Paolo nous fait lui aussi comprendre qu’il a une très bonne connaissance de ses envies et de ses besoins. Il nous avertit que nous ne pourrions sous aucun prétexte le forcer à mener une activité qu’il ne souhaite pas effectuer. Il en a fait l’expérience et cette dernière ne s’est pas avérée concluante : “je l’ai fait une fois mais ce n’était pas génial, j’étais comme borné. Ce sont des situations qui ne m’intéressent pas”. Paolo présente à ses élèves des situations choisies par ses soins et teintées de ses couleurs. Ces récits nous montrent donc combien il est important, avant d’endosser le costume d’enseignant et d’avoir recours au rire, de savoir qui nous sommes et de se faire confiance.

Rire de soi et prendre du recul

Mais ce costume ne doit en aucun cas cacher l’authenticité de l’individu qui le revêt.

L’enseignant est, comme le dit Reymann Sutter (2001), présenté “[…] avec ses qualités et ses défauts, car son efficacité passe par la congruence du sujet lui-même […]” (p.81). Il est appelé à refuser de se prendre au sérieux. Comme le dit Linda, nous nous mettons en danger,

“parce que dans l’humour, il y a aussi beaucoup de…rire de soi-même, de nos erreurs”.

L’enseignant doit accepter de rire de lui. Linda nous a parlé de ses cheveux blancs, couleur qu’elle n’a pas choisie. Allergique aux colorations, elle se voit dans l’obligation de laisser la nature et le temps prendre le dessus. Durant un certain temps, notre enseignante ne voulait plus se montrer en public. Elle était découragée. Un jour, elle se demande si, finalement, cette couleur dérangeait vraiment son entourage ? Depuis, elle n’a plus honte de se montrer telle qu’elle est réellement, sans nécessairement recourir à des artifices. Walker & Walker (1994) affirment qu’il est essentiel “d’être capable de rire de [nous]-même et de voir les drôleries de certaines situations tous les jours” (p.52). Il s’agit en effet de prendre du recul face à des événements qui pourraient être vus comme offensifs ou contrariants, de les mettre à distance par le biais du rire. Une manière plaisante d’être bien dans son établissement, avec ses élèves et dans sa peau. Joseph Folliet, sociologue et écrivain français, dirait : “Bienheureux celui qui a appris à rire de lui-même : il n’a pas fini de s’amuser” (site Internet 1) !

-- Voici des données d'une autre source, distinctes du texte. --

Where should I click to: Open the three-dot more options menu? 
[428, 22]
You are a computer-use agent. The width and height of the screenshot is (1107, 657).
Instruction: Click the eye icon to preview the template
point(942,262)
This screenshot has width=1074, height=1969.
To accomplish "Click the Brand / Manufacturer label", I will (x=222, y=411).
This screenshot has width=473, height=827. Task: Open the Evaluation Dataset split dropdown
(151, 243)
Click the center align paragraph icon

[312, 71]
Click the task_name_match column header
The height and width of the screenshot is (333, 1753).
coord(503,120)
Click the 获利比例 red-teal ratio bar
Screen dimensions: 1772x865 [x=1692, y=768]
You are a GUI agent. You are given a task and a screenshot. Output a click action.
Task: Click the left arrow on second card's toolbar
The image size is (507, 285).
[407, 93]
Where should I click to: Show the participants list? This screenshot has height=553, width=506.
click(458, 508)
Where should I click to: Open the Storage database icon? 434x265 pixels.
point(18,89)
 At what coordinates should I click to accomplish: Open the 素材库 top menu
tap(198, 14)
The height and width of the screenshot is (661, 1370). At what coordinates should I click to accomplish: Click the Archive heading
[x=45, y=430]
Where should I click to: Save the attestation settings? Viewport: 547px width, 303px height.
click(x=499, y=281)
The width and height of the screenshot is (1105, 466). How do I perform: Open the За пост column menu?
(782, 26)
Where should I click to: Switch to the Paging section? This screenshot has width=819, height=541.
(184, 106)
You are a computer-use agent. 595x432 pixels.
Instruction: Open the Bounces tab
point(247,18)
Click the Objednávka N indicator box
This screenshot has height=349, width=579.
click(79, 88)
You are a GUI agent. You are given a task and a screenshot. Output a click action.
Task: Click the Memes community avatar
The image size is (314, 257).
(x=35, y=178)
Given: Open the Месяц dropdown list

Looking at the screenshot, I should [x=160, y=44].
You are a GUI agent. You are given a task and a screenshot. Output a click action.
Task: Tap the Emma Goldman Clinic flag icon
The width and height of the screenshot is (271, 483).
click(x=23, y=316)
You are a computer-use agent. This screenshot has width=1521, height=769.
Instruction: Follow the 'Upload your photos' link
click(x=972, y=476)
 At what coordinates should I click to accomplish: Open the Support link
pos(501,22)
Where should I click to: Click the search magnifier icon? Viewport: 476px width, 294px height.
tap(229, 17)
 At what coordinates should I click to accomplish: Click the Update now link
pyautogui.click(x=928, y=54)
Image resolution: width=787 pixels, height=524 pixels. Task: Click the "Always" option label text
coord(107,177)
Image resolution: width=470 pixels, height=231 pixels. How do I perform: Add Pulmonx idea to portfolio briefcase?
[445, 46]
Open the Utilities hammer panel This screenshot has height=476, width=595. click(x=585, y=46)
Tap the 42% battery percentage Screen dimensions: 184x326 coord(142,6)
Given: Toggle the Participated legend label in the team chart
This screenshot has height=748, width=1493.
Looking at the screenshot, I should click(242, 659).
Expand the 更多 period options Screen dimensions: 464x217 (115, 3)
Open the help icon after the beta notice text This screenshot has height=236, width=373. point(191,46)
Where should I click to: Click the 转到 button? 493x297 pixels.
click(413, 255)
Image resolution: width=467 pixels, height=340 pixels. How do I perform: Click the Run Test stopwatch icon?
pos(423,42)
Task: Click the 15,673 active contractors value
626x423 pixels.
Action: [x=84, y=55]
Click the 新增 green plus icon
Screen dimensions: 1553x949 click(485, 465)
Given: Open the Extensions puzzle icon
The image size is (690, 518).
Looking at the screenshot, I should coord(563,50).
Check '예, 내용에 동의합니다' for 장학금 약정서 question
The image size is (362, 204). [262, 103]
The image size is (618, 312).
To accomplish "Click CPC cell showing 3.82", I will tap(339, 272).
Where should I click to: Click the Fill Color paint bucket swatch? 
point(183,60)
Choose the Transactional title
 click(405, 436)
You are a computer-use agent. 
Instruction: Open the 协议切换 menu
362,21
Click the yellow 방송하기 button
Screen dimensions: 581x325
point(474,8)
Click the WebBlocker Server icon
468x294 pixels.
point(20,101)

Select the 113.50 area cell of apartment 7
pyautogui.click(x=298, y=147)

Une fois ces compétences acquises ou du moins mises en lumière dans l’esprit du professionnel, le rire pourra être utilisé et laisser éclater au grand jour son importance.

Comme le laisse transparaître Rinza (1988), le rire rend humain. De plus, au risque de nous répéter, rappelons qu’il est crucial d’avoir du plaisir dans la profession que nous exerçons, tant pour notre bien-être que pour celui de nos élèves. Cuq (Savoir(s) en rire 3) nous offre une très belle définition de l’acte éducatif : “Faire plaisir en se faisant plaisir” (p.61).